Privy supports creating managed wallets that can be associated with your app, a third-party, or your own notion of a user. Common configurations of managed wallets are listed below.

Single party can unilaterally approve actions

If you’d like a single party to be able to unilaterally approve all actions, such as updating a wallet’s owner or executing transactions with the wallet, simply create the wallet with an authorization key controlled by the party as the owner. The party can use this authorization key to update the wallet it controls and execute actions with it.

Multiple parties can unilaterally approve actions

If you’d like one of many parties to be able to unilaterally approve actions, such as updating a wallet’s owner or policies, or executing transactions with the wallet, simply create the wallet with a 1-of-k key quorum, whose elements are authorization keys associated with your different parties. Each party can use its associated authorization key to unilaterally update the wallet and execute actions with it.

Multiple parties must collectively approve actions

If you’d like authorization from multiple parties to update or take actions with a wallet, create the wallet with an m-of-k key quorum, where:
  • the key quorum is composed of authorization keys, associated with each party that can approve actions
  • m is defined such that your desired threshold of parties must approve the action
Then, m of the k parties can use their associated authorization keys to sign requests to update the wallet and execute actions with it. Privy will only execute requests if m valid signatures are provided in the request.

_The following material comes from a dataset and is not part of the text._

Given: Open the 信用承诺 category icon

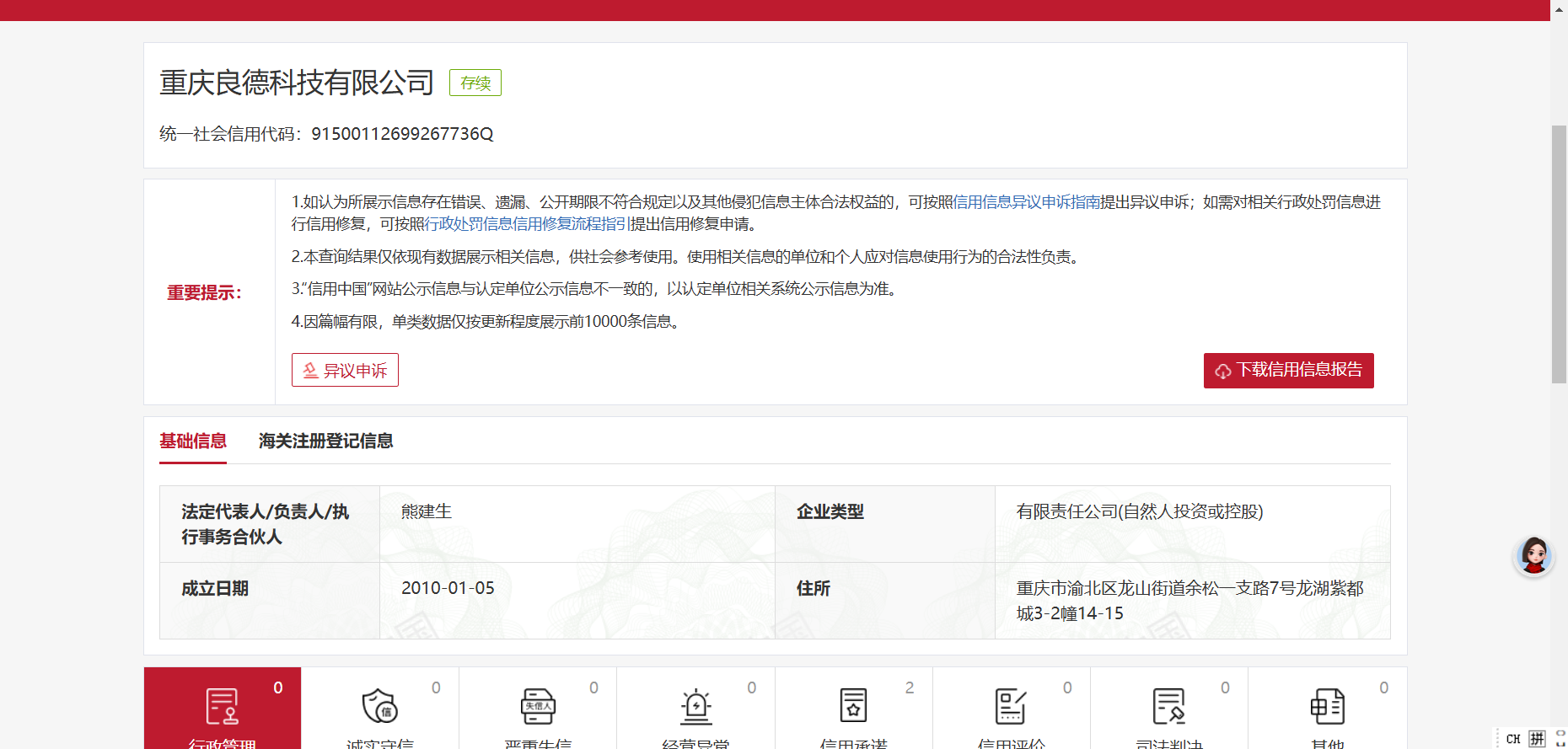Looking at the screenshot, I should [853, 706].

Giving permissions to third parties

If you’d like to give certain signature and transaction permissions to a third-party, create the wallet with:
  • an authorization key associated with the primary party as the owner
  • authorization keys associated with each of the third parties as additional signers with any necessary policies
This ensures that the primary party is the only entity that can update the wallet, execute all actions with it, and export private keys, while third-parties can execute actions with the wallet within the scope of their associated policy.